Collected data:
....................

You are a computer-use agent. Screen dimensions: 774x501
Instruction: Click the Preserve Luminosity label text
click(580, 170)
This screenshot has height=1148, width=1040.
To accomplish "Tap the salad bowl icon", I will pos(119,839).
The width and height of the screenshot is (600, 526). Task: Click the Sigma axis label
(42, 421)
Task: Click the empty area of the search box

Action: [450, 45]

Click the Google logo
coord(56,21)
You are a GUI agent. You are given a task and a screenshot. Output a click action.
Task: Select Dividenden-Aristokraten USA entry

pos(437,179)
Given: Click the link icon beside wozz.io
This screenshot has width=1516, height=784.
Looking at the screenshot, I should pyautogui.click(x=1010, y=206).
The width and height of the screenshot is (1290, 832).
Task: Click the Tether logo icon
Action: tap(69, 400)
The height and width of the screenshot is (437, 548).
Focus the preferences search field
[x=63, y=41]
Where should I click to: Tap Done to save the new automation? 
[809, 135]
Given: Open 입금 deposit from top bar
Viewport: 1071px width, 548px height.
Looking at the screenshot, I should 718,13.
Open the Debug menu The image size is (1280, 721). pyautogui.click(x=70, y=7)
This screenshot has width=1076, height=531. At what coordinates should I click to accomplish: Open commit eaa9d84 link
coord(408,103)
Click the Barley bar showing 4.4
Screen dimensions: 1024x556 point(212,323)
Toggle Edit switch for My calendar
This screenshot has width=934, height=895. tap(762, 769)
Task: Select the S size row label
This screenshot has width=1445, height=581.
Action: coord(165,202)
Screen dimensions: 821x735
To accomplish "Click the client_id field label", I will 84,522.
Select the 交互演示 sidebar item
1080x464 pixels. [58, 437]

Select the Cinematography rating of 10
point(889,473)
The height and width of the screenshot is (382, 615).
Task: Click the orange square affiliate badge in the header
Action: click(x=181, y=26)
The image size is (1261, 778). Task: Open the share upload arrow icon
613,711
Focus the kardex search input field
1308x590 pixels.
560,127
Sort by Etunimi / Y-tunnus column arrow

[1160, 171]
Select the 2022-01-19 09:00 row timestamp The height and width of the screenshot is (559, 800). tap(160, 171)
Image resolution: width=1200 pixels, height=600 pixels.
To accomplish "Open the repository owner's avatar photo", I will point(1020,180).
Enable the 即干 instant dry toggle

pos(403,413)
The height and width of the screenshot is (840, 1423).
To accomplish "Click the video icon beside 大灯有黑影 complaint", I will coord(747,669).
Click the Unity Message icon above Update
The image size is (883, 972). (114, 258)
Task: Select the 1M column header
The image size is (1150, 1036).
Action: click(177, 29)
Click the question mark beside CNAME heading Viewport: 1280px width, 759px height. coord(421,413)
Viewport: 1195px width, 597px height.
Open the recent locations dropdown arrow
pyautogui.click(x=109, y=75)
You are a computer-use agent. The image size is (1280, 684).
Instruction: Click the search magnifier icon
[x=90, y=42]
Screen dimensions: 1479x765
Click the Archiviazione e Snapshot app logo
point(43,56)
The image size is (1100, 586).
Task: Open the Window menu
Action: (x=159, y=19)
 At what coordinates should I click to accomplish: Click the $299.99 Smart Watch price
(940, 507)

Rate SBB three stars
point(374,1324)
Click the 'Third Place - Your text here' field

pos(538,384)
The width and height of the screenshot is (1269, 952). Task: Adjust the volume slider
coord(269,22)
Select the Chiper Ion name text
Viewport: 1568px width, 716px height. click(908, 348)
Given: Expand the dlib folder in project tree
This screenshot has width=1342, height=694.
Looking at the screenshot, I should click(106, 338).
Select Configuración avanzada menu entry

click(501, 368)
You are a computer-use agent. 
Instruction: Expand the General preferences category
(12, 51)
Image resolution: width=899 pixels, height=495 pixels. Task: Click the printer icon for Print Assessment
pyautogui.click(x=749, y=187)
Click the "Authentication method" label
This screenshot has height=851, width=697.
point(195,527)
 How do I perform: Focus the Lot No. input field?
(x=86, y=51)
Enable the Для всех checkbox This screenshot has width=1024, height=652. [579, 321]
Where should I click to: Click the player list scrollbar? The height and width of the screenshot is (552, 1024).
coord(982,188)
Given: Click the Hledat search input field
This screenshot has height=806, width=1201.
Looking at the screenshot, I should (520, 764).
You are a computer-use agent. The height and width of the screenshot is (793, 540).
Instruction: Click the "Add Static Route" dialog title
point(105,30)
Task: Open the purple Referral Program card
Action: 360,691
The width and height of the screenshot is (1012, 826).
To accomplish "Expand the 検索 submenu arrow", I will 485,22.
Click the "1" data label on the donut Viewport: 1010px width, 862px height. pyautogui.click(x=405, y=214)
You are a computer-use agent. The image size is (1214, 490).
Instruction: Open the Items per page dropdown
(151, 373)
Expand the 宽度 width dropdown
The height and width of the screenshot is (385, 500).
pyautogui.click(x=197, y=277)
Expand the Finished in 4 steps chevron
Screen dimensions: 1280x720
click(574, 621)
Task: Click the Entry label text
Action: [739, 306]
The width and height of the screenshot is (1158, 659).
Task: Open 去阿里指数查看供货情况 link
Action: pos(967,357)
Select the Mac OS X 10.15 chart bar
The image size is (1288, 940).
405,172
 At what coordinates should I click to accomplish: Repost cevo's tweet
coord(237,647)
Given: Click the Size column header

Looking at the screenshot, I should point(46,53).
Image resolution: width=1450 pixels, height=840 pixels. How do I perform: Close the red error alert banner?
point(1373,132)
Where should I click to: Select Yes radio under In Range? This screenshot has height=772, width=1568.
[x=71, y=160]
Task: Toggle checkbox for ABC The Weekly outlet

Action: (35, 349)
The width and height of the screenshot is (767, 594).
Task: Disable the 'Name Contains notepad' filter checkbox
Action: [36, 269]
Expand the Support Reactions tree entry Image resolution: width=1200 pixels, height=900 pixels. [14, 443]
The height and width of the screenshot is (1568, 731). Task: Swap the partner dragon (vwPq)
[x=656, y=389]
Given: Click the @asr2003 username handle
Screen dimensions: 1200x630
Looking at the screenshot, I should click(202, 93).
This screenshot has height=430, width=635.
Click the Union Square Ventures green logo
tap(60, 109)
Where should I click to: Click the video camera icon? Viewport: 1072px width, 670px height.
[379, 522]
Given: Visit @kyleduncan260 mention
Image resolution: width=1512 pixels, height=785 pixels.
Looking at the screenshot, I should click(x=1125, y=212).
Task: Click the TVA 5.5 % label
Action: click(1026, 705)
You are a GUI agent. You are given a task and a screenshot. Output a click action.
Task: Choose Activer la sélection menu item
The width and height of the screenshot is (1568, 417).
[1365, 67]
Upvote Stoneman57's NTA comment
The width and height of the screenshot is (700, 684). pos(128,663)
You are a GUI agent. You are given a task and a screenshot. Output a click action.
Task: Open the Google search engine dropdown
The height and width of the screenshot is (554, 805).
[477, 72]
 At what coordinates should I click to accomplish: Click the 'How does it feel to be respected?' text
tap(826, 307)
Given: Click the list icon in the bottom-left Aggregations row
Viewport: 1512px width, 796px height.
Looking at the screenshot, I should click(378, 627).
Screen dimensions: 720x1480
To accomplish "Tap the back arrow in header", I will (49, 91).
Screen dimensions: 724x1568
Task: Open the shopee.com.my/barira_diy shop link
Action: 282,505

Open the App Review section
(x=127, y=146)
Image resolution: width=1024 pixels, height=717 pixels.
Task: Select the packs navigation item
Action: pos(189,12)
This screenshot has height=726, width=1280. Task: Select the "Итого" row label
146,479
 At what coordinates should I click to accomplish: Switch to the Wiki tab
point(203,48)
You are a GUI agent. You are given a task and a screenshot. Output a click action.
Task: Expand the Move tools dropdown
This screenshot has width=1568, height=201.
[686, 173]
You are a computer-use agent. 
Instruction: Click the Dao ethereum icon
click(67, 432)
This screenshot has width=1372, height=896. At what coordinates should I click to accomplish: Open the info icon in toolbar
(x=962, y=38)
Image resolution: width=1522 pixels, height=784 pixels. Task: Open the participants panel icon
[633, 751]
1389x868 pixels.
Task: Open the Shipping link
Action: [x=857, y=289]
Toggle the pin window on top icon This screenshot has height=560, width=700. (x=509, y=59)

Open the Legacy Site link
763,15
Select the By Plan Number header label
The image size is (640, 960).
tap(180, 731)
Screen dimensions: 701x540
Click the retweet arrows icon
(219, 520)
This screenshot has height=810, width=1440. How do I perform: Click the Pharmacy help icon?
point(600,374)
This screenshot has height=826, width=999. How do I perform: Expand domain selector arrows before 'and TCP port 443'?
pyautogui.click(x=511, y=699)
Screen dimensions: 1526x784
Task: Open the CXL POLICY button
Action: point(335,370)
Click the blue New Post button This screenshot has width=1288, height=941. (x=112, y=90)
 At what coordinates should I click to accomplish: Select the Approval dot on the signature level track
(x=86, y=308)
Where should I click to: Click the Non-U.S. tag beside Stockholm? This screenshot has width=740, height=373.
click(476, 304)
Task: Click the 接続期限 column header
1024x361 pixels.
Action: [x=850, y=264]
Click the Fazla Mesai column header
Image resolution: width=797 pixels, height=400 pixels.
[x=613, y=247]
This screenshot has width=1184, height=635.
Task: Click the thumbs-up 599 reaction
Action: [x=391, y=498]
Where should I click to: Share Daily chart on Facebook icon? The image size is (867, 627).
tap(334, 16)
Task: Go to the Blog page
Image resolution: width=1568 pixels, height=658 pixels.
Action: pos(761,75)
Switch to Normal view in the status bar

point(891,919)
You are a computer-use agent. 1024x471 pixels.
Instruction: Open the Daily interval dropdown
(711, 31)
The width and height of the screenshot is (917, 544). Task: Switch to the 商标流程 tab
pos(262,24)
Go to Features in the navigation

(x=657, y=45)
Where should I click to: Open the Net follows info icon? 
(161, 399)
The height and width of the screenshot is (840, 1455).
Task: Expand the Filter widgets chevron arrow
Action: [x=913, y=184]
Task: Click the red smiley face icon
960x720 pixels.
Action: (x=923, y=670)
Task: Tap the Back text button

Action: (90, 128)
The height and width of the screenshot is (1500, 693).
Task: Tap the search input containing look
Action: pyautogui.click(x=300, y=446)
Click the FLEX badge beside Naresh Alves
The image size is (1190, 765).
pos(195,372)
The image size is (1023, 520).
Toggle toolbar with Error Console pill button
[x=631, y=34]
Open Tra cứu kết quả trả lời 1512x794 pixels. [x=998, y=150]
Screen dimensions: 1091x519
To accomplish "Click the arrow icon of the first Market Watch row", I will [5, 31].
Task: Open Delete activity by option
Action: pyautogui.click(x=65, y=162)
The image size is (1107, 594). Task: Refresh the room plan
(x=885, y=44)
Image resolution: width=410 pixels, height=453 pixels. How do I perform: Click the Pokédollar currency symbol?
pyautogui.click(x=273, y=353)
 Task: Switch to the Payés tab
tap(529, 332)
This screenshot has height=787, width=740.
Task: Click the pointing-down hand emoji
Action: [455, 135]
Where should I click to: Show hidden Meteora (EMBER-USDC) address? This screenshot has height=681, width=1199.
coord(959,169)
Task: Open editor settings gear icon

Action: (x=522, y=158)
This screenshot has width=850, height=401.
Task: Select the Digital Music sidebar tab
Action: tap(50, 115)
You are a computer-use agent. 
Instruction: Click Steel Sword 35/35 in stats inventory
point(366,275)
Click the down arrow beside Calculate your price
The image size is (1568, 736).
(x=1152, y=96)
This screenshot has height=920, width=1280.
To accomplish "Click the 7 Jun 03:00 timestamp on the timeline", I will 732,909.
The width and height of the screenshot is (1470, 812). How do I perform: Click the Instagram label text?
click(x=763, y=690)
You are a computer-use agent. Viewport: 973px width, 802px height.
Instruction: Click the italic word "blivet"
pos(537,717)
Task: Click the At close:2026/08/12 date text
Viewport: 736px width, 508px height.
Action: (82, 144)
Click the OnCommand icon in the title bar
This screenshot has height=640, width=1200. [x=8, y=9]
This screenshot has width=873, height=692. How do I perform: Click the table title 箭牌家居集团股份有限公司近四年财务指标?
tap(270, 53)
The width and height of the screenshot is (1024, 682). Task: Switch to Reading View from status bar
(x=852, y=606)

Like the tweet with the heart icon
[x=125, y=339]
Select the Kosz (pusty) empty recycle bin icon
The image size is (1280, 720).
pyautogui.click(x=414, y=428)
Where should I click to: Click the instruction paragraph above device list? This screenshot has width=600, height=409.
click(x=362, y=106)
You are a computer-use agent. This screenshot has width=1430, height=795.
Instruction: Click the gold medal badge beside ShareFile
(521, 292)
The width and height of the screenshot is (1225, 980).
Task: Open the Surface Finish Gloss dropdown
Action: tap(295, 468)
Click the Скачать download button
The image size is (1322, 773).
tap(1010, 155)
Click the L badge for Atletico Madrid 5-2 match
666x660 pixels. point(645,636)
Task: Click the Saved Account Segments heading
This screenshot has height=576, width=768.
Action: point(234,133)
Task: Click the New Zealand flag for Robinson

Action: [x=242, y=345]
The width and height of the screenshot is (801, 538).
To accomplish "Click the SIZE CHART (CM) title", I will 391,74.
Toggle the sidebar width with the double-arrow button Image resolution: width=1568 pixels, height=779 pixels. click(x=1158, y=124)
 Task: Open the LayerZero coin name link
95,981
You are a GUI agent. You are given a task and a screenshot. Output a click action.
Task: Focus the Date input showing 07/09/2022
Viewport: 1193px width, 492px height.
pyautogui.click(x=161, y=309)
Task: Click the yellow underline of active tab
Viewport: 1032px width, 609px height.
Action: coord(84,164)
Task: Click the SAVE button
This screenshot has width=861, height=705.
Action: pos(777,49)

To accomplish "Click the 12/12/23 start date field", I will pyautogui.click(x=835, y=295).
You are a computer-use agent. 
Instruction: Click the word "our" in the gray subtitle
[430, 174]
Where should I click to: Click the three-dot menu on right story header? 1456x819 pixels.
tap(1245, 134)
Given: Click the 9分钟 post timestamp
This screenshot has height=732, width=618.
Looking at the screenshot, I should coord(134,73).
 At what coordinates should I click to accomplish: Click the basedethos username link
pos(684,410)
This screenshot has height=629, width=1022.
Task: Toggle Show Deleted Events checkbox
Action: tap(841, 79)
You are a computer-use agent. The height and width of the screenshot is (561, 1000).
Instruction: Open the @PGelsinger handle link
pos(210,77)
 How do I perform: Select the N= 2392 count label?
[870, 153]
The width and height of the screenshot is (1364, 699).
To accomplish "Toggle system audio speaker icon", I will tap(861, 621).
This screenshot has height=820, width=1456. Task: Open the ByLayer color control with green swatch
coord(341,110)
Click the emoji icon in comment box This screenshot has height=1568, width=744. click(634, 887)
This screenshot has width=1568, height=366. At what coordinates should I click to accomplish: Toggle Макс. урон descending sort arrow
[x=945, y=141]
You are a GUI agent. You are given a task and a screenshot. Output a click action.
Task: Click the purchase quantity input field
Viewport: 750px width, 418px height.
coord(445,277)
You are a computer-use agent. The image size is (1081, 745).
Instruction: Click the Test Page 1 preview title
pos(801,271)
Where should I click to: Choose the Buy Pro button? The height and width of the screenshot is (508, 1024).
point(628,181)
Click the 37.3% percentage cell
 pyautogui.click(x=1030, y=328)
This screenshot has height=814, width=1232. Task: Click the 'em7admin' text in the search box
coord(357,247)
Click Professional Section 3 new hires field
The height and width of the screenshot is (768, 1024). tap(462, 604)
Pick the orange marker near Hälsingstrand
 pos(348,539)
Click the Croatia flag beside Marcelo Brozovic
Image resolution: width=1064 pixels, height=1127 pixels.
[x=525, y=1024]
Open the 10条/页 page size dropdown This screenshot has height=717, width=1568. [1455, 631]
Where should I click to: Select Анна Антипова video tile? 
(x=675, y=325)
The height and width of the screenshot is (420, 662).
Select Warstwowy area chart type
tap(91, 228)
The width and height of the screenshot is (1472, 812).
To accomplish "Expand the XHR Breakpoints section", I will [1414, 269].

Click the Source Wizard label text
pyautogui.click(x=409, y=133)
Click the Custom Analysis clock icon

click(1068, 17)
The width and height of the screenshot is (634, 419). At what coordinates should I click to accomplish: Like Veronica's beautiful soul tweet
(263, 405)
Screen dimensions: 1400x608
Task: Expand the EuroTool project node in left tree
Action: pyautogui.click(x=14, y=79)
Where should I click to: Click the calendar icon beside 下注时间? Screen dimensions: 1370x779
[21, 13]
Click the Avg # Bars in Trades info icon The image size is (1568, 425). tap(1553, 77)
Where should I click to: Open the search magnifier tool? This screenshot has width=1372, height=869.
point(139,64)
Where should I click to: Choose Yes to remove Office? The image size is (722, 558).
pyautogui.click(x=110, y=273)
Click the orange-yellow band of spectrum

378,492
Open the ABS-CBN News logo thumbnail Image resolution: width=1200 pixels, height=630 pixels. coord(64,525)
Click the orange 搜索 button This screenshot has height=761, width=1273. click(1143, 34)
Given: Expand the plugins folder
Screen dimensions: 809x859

....................

Exercise:
Return a copy of each line in the entries that carries the string "heading".

Exercise response:
Click the question mark beside CNAME heading Viewport: 1280px width, 759px height. coord(421,413)
Task: Click the Saved Account Segments heading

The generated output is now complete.